AGRICULTURE CONFIDENCE INDEX™

 

The DTN/The Progressive Farmer Agriculture Confidence Index

Ag Confidence Index Foreshadows Things to Come.


By Katie Micik
DTN Markets Editor
March 24, 2014

The latest results of the DTN/The Progressive Farmer Agriculture Confidence Index highlight a very predictable trend: as commodity prices decline, crop producers feel the pinch and livestock producers become more profitable.

Some trends are bold and hard to ignore. Others are more subtle, more like foreshadow than forecast. Five simple questions make up the Ag Confidence Index survey, but the breakdown of responses from different categories of farmers (region, crop/livestock, annual sales) provides lots of food for thought. It's an intriguing exercise, but often needs the statistical disclaimer that whenever your narrow your sample size, the data's not always representative.

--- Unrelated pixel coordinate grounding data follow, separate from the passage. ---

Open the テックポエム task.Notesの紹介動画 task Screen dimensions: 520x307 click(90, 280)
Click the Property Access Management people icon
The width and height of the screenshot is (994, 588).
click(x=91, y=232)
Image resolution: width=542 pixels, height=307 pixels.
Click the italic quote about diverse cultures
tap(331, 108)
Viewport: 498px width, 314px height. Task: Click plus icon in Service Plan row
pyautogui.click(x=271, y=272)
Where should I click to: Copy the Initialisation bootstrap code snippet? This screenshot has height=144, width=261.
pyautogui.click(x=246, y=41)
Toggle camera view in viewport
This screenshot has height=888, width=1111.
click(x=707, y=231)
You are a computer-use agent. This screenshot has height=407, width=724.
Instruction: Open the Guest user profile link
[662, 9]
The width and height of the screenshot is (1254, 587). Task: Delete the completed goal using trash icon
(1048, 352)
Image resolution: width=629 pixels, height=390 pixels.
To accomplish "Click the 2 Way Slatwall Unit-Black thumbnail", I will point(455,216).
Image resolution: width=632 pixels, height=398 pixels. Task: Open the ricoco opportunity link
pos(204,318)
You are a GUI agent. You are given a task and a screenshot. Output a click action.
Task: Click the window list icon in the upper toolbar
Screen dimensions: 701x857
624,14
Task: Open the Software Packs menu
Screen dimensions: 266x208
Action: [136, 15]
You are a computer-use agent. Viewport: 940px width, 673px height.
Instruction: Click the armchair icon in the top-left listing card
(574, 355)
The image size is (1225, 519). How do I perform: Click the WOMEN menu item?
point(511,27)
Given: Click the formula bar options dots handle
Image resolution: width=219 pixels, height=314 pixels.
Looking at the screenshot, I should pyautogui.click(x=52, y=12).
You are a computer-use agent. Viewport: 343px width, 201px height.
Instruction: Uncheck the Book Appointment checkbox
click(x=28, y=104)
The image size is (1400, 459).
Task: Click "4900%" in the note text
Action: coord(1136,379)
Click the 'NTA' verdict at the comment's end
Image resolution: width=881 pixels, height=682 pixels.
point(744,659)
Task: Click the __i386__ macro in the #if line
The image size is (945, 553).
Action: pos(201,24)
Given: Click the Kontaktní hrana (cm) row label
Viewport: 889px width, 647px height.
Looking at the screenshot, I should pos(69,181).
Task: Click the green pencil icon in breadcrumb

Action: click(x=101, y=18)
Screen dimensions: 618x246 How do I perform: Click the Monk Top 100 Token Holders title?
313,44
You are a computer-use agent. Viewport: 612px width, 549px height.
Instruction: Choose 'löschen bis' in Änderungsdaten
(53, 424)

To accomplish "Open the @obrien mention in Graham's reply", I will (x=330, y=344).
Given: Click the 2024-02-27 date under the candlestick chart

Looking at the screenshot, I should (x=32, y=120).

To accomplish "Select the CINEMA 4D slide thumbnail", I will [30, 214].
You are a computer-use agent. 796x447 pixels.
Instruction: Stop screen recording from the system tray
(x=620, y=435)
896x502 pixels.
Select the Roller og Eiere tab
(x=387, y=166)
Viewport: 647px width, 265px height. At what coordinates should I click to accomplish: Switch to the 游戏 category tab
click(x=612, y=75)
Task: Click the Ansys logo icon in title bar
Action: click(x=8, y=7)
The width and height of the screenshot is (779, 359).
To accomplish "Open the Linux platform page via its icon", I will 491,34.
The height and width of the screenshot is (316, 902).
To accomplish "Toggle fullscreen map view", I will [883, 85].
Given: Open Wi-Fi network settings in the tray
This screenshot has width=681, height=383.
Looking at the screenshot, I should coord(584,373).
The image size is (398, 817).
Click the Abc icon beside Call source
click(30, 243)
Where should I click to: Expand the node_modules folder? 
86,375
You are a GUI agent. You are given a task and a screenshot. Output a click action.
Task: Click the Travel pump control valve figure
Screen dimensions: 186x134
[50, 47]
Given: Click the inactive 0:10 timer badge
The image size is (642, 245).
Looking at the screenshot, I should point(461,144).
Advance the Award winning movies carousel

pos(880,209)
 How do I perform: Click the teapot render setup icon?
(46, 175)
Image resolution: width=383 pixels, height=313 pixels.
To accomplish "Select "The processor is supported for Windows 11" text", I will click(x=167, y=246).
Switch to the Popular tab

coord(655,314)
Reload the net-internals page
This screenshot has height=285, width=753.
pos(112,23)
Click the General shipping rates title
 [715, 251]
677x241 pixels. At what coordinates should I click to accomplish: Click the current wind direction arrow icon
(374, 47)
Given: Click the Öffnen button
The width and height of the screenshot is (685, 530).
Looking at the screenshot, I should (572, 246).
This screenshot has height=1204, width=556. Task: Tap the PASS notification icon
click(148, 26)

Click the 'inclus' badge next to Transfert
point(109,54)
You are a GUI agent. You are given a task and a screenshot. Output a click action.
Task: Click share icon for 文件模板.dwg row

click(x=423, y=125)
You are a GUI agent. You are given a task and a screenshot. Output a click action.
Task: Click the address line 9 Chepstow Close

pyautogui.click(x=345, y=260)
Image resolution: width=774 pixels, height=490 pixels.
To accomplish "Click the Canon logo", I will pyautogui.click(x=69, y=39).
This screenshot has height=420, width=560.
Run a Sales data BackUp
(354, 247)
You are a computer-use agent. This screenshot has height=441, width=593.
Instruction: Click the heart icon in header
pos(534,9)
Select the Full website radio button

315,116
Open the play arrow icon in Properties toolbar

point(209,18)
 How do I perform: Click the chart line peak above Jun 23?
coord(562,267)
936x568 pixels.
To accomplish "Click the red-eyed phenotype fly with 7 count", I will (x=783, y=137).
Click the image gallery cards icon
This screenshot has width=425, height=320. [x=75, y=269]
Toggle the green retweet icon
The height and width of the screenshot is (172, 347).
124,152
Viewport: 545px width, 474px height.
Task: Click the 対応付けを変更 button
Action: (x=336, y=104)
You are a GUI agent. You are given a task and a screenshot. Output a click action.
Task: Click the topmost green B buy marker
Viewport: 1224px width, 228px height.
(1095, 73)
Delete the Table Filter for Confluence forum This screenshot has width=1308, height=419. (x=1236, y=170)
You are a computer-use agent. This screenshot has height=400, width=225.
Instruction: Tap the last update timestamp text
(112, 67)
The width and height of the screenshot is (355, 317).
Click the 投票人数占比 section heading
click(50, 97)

That said, Robert Hill, an economist at Caledonia Solutions who helped design the DTN survey, found a few pieces of data that reflect some interesting trends that go beyond the "livestock, up; crops, down" trend.

Every ag economist these days points to projected profit margins for crops that are thinner than the past few years, and remarks that profitability will, by and large, depend on a farmer's land costs.

One piece of the data DTN collects in its survey categorizes farms by annual sales (remember my smaller sample size disclaimer). This time, it showed that farms with more than $1 million in annual sales were very pessimistic. Farms in the $500,000 to $1 million range sat at neutral. Both groups' expectations for income and input costs in the year ahead appear grim.

"We may be seeing an interesting phenomenon playing out in how land prices work their way through the market by size of farm," Hill said. "Larger operators feel the pressures of land price movements long before the smaller operators. So there is a lag effect of land prices through the market, where first it seems to be felt by the larger operators and then after some time, the effect ripples through to the smaller operators."

The second trend Hill pointed out is one that's been a long time in the making.

"The big surge in capital expenditures on farm equipment and land is behind us. We have entered a period of more rational behavior on such expenditures," Hill said. "Three main factors may explain this draw down on capital expenditures. First is the fact that the farm fleet has been substantially upgraded during the surge of the past 3 to 4 years. Second is that the tax advantages of year-end purchases are disappearing. Third is that prospects for net farm income are down from historical highs. Farmers now are entering a cycle driven more by 'replace as needed' for their equipment."

What do you think, readers? Are cash rents on your mind, and how are they going to affect your income prospects this year? Are you going to hold off on equipment purchases next year?